Problem details
Any picture in the range stays out of the copy; retype exactly the lines from the one with "Image resolution: width=452" to the end of the listing.

Entries shown
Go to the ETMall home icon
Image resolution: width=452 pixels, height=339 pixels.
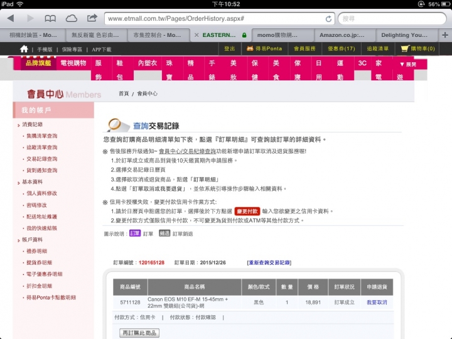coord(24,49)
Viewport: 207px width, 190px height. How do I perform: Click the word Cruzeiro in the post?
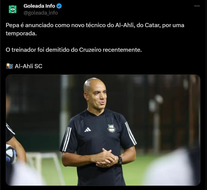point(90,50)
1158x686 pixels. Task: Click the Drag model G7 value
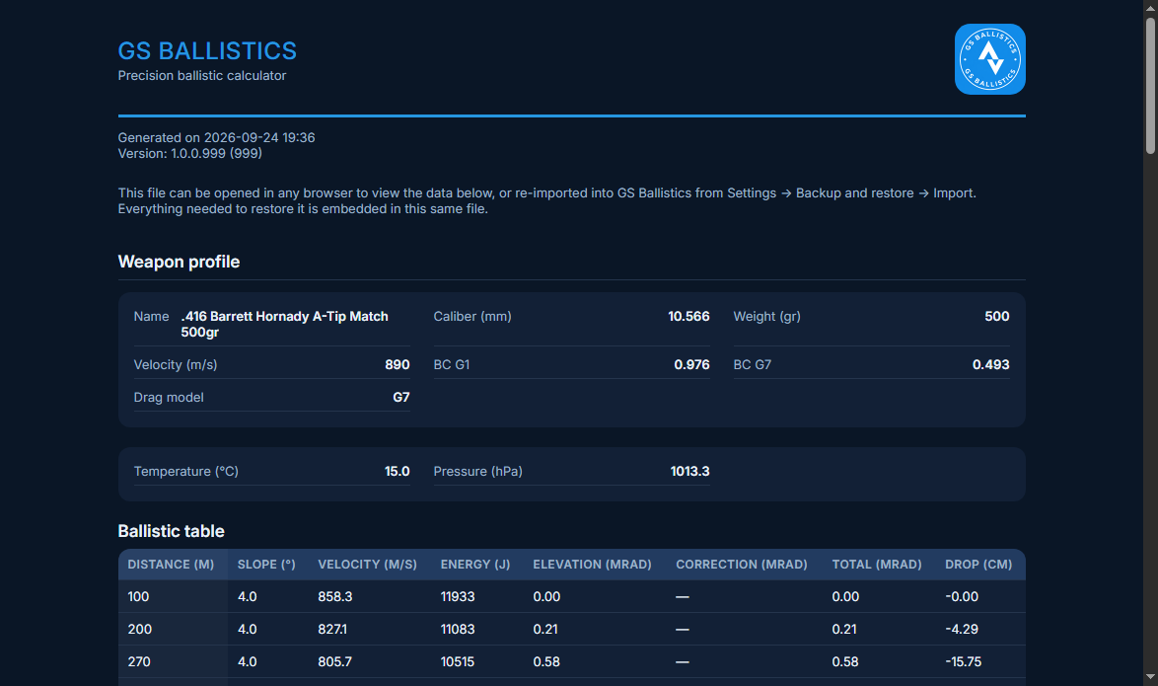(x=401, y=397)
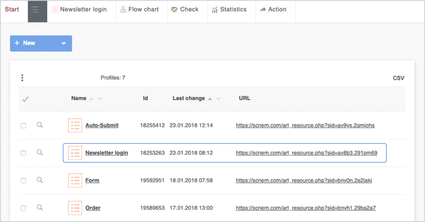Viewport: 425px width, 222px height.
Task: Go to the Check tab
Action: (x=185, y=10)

Answer
Image resolution: width=452 pixels, height=339 pixels.
coord(24,49)
Viewport: 207px width, 190px height. How do I perform: Click the word Cruzeiro in the post?
point(90,50)
1158x686 pixels. Task: Click the Drag model G7 value
(x=401, y=397)
Viewport: 425px width, 222px height.
Task: Go to the Check tab
Action: (x=185, y=10)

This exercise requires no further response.